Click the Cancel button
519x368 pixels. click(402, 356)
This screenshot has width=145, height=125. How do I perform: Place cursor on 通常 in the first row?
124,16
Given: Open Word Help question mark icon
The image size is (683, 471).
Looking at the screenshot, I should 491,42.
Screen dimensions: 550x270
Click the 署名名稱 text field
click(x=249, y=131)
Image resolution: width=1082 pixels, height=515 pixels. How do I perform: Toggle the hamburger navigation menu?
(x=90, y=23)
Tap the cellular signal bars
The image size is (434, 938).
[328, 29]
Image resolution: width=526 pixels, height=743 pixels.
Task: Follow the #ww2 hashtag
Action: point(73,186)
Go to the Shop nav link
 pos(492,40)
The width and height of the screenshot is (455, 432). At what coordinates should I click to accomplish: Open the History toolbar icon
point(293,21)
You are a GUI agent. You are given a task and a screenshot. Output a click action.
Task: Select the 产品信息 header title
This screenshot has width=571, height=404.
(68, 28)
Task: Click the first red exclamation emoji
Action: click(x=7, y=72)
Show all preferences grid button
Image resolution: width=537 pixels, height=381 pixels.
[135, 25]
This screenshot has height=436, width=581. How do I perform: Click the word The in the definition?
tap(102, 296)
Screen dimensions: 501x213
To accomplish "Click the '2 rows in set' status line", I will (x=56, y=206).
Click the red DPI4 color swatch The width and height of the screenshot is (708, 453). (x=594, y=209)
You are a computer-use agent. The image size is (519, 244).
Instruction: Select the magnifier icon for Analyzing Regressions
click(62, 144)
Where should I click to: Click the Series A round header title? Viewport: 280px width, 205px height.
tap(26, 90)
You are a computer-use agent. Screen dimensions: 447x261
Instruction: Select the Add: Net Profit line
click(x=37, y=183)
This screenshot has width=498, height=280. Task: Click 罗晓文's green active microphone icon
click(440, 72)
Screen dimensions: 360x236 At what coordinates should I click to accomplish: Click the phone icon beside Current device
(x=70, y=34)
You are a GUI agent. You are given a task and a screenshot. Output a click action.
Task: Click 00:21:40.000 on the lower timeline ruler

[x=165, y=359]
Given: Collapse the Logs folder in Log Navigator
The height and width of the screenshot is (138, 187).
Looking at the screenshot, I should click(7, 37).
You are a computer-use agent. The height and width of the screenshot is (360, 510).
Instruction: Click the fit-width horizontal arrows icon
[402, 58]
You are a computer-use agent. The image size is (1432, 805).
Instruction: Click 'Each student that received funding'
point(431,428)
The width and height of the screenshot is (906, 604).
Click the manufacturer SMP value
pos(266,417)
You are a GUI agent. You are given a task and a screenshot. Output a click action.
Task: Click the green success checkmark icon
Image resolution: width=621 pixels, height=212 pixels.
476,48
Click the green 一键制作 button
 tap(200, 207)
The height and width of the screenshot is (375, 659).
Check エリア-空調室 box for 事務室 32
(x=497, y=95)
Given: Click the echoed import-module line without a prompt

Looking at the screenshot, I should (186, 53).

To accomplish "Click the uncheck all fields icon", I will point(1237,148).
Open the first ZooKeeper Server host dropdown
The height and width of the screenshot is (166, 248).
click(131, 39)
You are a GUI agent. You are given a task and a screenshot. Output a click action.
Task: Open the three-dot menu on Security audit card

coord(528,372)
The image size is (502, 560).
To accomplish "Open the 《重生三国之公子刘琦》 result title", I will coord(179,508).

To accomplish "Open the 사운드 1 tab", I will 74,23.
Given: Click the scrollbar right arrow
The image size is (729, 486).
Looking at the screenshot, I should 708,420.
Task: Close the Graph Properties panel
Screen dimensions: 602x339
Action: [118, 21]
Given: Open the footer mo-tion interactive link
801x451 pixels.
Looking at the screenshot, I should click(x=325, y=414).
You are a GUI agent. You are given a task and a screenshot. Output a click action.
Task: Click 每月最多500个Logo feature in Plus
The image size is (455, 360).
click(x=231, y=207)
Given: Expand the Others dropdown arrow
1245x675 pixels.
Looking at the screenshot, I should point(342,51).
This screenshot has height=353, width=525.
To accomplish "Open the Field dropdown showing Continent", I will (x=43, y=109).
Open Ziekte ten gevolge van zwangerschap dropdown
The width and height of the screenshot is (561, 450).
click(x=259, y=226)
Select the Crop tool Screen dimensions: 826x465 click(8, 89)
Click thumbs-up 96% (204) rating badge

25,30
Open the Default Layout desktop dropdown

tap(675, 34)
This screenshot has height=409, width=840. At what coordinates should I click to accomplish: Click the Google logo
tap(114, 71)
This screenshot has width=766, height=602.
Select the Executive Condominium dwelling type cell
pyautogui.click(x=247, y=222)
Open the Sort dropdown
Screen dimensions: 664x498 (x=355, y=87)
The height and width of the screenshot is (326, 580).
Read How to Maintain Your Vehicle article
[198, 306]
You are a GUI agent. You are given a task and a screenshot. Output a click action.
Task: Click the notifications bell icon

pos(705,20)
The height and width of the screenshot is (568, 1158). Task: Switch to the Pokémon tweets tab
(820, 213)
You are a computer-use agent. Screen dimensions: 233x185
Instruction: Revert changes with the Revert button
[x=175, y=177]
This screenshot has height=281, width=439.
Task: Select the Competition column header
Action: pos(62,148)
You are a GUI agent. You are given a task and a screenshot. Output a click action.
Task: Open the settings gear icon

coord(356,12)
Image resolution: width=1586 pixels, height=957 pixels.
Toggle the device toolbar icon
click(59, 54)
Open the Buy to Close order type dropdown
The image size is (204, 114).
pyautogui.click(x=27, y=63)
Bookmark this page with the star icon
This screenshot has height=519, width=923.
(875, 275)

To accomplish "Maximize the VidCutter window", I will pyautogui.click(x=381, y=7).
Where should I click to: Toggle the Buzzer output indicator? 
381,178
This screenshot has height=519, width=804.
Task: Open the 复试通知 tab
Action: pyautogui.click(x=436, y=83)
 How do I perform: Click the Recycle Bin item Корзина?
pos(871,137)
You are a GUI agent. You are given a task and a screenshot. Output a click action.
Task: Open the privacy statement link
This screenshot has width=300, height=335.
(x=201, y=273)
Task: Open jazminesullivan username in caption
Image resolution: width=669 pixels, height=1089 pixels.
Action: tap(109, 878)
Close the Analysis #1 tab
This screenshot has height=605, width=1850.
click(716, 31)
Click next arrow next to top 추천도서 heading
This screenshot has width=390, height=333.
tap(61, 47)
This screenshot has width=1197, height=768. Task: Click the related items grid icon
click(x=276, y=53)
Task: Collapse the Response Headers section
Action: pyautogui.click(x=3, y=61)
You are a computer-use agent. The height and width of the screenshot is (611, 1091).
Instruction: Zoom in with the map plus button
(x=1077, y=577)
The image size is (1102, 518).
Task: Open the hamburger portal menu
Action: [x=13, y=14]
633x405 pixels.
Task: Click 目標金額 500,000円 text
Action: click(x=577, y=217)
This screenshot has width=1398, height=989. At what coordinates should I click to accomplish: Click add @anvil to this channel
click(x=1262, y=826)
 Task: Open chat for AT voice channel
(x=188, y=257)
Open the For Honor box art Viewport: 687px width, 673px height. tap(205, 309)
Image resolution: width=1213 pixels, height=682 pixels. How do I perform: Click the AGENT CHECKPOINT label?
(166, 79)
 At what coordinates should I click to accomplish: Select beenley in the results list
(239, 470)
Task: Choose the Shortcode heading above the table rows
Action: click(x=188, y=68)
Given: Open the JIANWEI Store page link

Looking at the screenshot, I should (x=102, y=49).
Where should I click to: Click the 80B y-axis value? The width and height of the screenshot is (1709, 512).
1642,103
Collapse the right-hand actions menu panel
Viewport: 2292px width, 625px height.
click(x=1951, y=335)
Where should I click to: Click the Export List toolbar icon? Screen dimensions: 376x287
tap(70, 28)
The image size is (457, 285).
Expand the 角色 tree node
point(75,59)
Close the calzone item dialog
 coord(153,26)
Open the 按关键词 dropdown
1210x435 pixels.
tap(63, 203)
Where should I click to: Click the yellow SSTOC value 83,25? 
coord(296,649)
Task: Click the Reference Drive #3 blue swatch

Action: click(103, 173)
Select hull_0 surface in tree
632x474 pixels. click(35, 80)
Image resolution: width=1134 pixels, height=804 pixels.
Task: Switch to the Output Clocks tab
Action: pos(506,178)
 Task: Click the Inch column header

....

▶ _What the task asks_: Show every line above in which the word "right" is found.

▶ _Result of this task_:
Given: Click the scrollbar right arrow
Collapse the right-hand actions menu panel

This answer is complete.